“Y así hemos visto como esto ha llegado a tal nivel de saturación, de impotencia, que han terminado con actos como hemos visto ayer, que han buscado resarcirse por sus propias manos. No es el camino, pero tampoco, obviamente, se les puede castigar”.
Estas han sido las palabras del alcalde de Santiago Pablo Zalaquett, para referirse a un vecino que, desde un edificio, disparó un balín de acero a un manifestante durante una jornada de protesta.
Las personas nos abanderizamos y perdemos objetividad, juzgamos desde lo que conocemos y tenemos en el corazón. A todos nos pasa. Quisiera establecer una comparación con otros hechos de violencia que han obtenido la condena transversal de la clase política chilena: la violencia política de algunas facciones del movimiento mapuche.
Trate de hacer el ejercicio de leer como si fuera primera vez que le contaran la historia, para poder sopesar proporciones y sacar usted mismo sus propias conclusiones.
Un Pueblo invadido militarmente por los abuelos de nuestros abuelos: exterminio genocida, violaciones de mujeres, incendios de viviendas y ocupación por la fuerza. No fue hace mucho tiempo. Todavía uno puede estremecerse escuchando viejos traspasando a sus nietos estas historias que sufrieron sus propios abuelos.
Pasaron cuatro generaciones completas en que los empobrecidos mapuche, luchando contra la miseria más absoluta y la depresión colectiva, clamaron majaderamente a la justicia wingka por resarcimiento legal, antes de saturarse de impotencia.

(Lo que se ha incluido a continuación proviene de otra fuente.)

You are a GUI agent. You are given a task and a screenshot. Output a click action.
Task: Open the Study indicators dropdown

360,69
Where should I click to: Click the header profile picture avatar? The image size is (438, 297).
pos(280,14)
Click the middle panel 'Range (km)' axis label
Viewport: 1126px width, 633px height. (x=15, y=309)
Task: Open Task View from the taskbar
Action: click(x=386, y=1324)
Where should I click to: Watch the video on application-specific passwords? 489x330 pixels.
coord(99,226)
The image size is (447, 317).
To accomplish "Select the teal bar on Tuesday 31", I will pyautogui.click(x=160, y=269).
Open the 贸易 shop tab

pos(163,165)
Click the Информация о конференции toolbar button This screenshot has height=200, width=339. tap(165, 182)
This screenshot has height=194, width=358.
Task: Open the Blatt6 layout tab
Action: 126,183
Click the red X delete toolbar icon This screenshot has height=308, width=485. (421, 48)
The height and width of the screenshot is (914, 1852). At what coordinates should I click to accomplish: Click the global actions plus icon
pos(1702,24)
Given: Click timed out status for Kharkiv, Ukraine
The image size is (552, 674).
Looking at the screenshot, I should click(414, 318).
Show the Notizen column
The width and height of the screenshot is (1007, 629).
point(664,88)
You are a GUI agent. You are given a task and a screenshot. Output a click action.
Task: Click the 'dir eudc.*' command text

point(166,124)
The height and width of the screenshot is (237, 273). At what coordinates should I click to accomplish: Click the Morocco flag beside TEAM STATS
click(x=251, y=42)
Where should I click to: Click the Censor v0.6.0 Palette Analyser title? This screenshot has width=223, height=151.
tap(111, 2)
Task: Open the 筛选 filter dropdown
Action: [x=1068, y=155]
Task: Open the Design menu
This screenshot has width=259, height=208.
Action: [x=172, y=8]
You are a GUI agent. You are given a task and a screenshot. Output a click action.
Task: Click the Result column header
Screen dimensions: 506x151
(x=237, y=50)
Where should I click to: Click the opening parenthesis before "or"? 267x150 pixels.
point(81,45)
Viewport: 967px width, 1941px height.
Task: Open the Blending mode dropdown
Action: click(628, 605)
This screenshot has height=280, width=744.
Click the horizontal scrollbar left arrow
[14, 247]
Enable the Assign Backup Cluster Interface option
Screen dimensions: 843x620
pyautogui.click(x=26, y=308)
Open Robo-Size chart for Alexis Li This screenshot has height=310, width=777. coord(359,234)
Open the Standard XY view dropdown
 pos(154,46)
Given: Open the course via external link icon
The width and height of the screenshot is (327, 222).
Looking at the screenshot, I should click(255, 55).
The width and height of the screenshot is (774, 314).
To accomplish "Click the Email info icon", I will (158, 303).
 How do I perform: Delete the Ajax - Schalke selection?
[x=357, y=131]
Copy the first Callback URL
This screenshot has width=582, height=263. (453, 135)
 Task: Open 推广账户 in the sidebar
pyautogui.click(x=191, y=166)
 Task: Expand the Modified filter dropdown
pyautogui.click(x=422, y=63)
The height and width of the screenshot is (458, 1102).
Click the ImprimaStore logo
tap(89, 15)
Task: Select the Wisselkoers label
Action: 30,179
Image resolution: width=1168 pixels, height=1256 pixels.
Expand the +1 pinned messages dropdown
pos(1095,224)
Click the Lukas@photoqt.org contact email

La violencia estatal volvió a aparecer en la dictadura, cuando se revirtió el proceso de reforma agraria con cerca de 100 detenidos desaparecidos del movimiento mapuche, incendios en las viviendas de los que ocupaban los fundos, un centro de tortura en el lago Lleu-lleu y la entrega de las tierras a las actuales forestales Mininco y Arauco. Muchos de los actuales dirigentes fueron niños maltratados por esa violencia.
Con el retorno a la democracia se retoman las movilizaciones, la represión estatal y después de años de movimiento algunas facciones, en 1997 comienzan ataques incendiarios contra el capital de las forestales, nunca contra personas.
A la par de la ley antiterrorista vimos un paso más: las quemas de casas patronales y de veraneo. Por supuesto uno como cristiano, seguidor del que nos mandó poner la otra mejilla, nunca podría avalar o justificar tales situaciones. Los alcaldes y líderes mapuche, que han vivido la misma historia, han tenido palabras para sus hermanos mapuche como las del alcalde de Santiago.
Los asesinatos de Lemún, Catrileo y Mendoza hacen que algunos miembros de comunidades lleguen a plantear que, frente a los contingentes policiales que disparan subametralladoras, tienen derecho a responder.
En un enfrentamiento en una comunidad, precisamente en lo que fue un campo de tortura en dictadura, un fiscal escoltado con fuerzas especiales resulta herido. Cuatro mapuche son condenados a 8 y 13 años de cárcel en un juicio ruin que no logró esclarecer objetivamente su participación.
La condena a los actos violentos del movimiento mapuche ha sido transversal. Nunca un matiz de parte de la clase política wingka. En cambio ahora, frente a un vecino de la Alameda saturado por las marchas en su barrio, consideramos normal que el alcalde se apresure a justificar.
Sólo quise volver a contar esta historia, repetida una y otra vez majaderamente, para que usted pueda comparar maneras de juzgar qué entendemos por “saturación e impotencia” a la hora de justificar o castigar acciones violentas en nuestro país, según cómo nos abanderizamos.
Jesús siempre propuso poner la otra mejilla, pero no desde la comodidad del observador externo sino desde la solidaridad entre los que sufren la violencia.